B. İstinaf Sebepleri
Davacı-davalı davalı kadın vekili istinaf dilekçesinde özetle; tarafların her ikisinin de boşanmak istemesine rağmen İlk Derece Mahkemesince kadının asıl davasının reddinin hukuka aykırı olduğunu belirterek İlk Derece Mahkemesince verilen kararın kaldırılarak kusur belirlemesi ve asıl davanın kabulü yönünden istinaf başvurusunda bulunmuştur.
C. Gerekçe ve Sonuç
Bölge Adliye Mahkemesinin yukarıda tarih ve sayısı belirtilen kararı ile; İlk Derece Mahkemesince taraflarca bildirilen delillerin toplandığı, delillerin usul ve yasaya uygun olarak tartışıldığı, verilen kararın usul ve yasaya uygun olduğu anlaşılmış olup, davacı -davalı kadın vekilinin istinaf başvurusunun esastan reddine karar verilmiştir.
V. TEMYİZ
A. Temyiz Yoluna Başvuranlar
Bölge Adliye Mahkemesinin yukarıda belirtilen kararına karşı süresi içinde davacı-davalı kadın vekilince temyiz isteminde bulunulmuştur.
B. Temyiz Sebepleri
Davacı -davalı kadın vekili temyiz dilekçesinde özetle; asıl davanın reddi kararının temyiz incelemesi ile kaldırılarak yeniden yargılama yapılması ve asıl boşanma davasının kabulüne karar verilmesi istemiyle kararın bozulmasına karar verilmesini talep etmiştir.
C. Gerekçe
1. Uyuşmazlık ve Hukuki Nitelendirme
Uyuşmazlık, tarafların açtığı evlilik birliğinin temelinden sarsılması hukuki nedenine dayalı boşanma davasında; taraflar arasında ortak hayatı temelinden sarsacak ve birliğin devamına imkân vermeyecek derecede erkekten kaynaklanan geçimsizlik bulunup bulunmadığı, kusur belirlemesi ile asıl davanın reddi kararının yerinde olup olmadığı noktasında toplanmaktadır.
2. İlgili Hukuk
6100 sayılı Hukuk Muhakemeleri Kanunu'nun (6100 sayılı Kanun) 190 ıncı maddesi, 369 uncu maddesinin birinci fıkrası ile 370 ve 371 inci maddeleri. 4721 sayılı Türk Medeni Kanunu'nun (4721 sayılı Kanunu) 4 üncü, 6 ıncı maddesi, 166 ıncı maddesinin birinci ve ikinci fıkrası.
3. Değerlendirme
1.Bölge Adliye Mahkemelerinin nihai kararlarının bozulması 6100 sayılı Kanun'un 371 inci maddesinde yer alan sebeplerden birinin varlığı hâlinde mümkündür.

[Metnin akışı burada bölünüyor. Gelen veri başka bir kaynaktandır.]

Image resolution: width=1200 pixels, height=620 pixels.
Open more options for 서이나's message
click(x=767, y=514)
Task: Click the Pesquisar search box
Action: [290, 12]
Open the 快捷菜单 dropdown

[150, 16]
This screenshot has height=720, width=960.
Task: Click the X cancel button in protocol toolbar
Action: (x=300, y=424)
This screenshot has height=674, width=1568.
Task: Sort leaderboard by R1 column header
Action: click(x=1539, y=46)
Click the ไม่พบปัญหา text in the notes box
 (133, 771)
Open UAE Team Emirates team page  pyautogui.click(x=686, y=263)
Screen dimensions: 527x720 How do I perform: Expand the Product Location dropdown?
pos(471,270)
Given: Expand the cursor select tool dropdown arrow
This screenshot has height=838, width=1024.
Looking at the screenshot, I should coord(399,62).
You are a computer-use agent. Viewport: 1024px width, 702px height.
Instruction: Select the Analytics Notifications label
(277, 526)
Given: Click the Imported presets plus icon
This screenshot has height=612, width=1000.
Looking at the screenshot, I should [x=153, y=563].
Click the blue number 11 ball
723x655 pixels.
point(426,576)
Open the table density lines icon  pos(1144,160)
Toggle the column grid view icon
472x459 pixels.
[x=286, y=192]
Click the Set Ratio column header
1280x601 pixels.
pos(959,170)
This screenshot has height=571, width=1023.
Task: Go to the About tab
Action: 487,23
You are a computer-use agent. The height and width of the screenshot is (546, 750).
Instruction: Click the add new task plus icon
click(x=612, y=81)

2.Temyizen incelenen karar, tarafların karşılıklı iddia ve savunmalarına, dayandıkları belgelere, uyuşmazlığa uygulanması gereken hukuk kuralları ile hukuki ilişkinin nitelendirilmesine, dava şartlarına, yargılama ve ispat kuralları ile kararda belirtilen gerekçelere göre usul ve kanuna uygun olup davacı -davalı kadın vekilince temyiz dilekçesinde ileri sürülen nedenler kararın bozulmasını gerektirecek nitelikte görülmemiştir.
VI. KARAR
Açıklanan sebeplerle;
Temyiz olunan Bölge Adliye Mahkemesi kararının 6100 sayılı Kanun'un 370 inci maddesinin birinci fıkrası uyarınca ONANMASINA,
Adli yardımdan yararlanması sebebiyle başlangıçta alınmamış olan aşağıda yazılı karar ve ilam harcı ile temyiz başvuru harcının davacı-davalıya yükletilmesine,
Dosyanın İlk Derece Mahkemesine, kararın bir örneğinin Bölge Adliye Mahkemesine gönderilmesine,06.05.2024 tarihinde oy birliğiyle karar verildi.